[Dataset entries]
━━━━━━━━━━━━━━━━━━━━

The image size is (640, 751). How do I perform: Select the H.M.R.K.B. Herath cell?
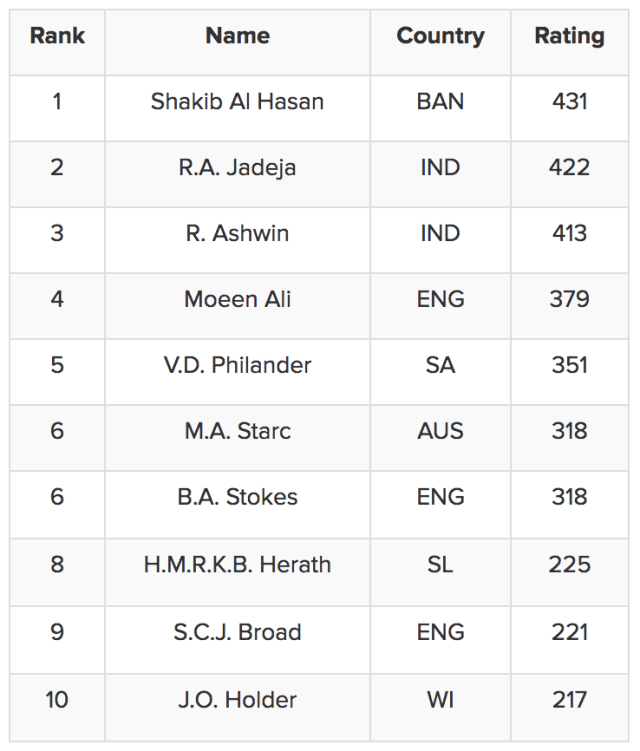click(237, 565)
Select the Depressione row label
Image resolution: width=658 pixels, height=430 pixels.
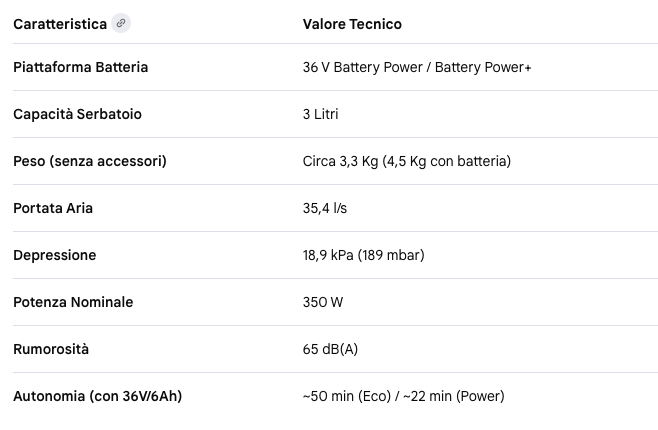click(x=55, y=255)
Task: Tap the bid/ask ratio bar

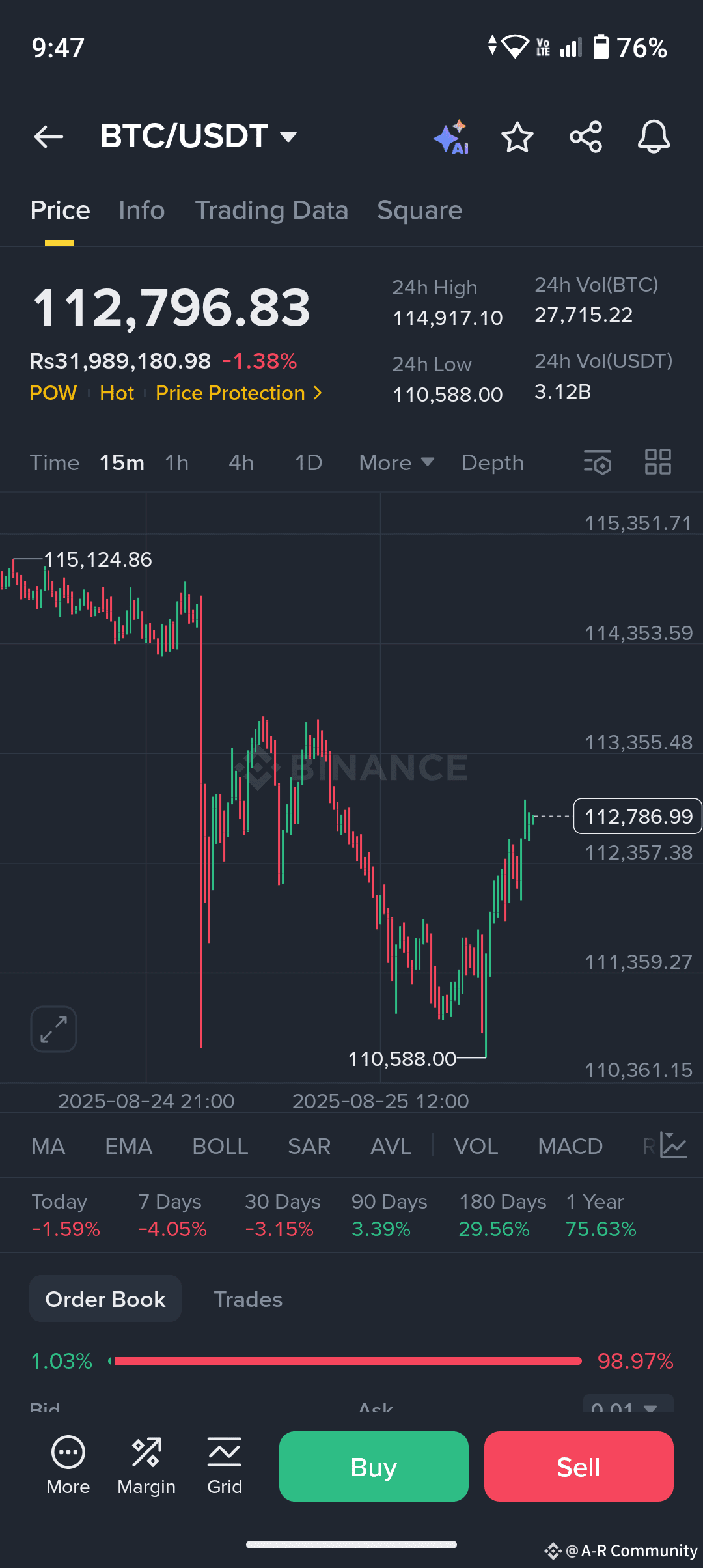Action: pyautogui.click(x=345, y=1361)
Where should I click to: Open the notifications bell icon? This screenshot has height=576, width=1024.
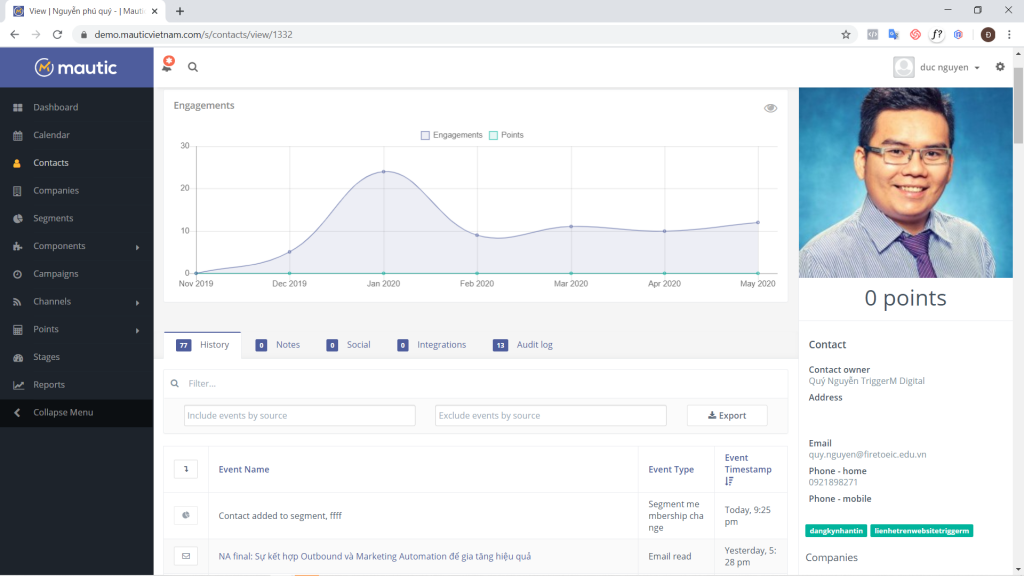click(x=167, y=66)
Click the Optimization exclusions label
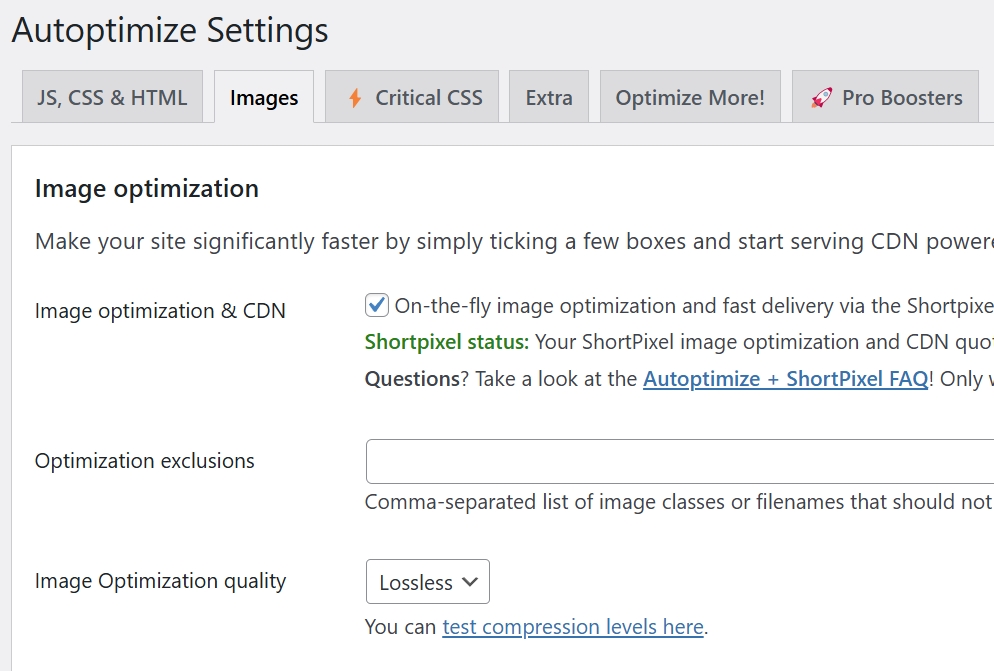This screenshot has width=994, height=671. (x=145, y=461)
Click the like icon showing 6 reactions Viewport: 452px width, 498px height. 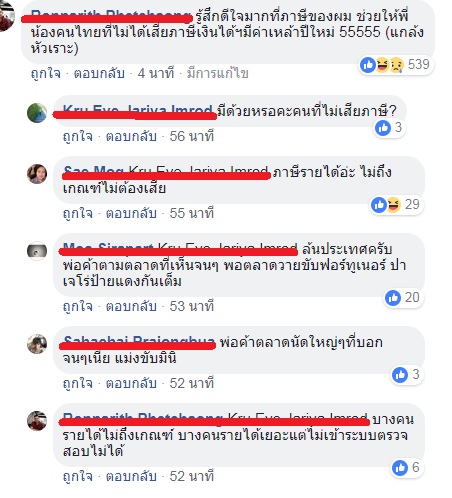coord(400,468)
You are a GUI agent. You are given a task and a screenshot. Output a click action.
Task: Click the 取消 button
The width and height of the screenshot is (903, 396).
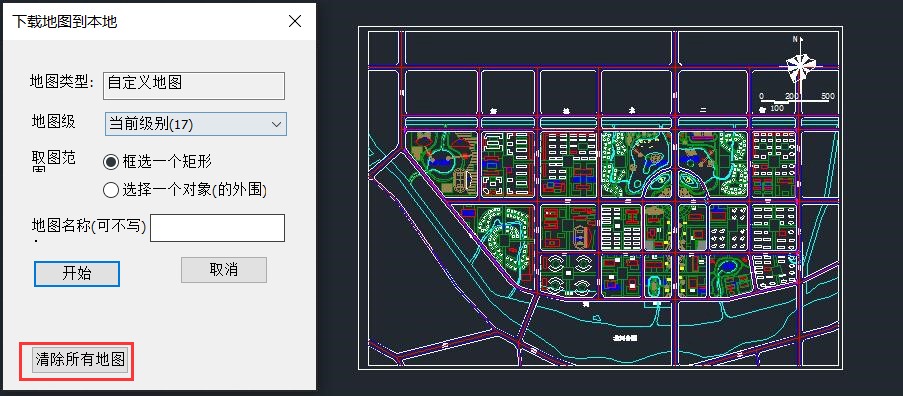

━━━━━━━━━━━━━━━━━━━━

*Assignment*
Each line from the one holding "Task: Click the 取消 button" down to the end of the records is to be reproduced unaltered, and the pictures are to be omitted.

*Output of the task*
Task: Click the 取消 button
The width and height of the screenshot is (903, 396).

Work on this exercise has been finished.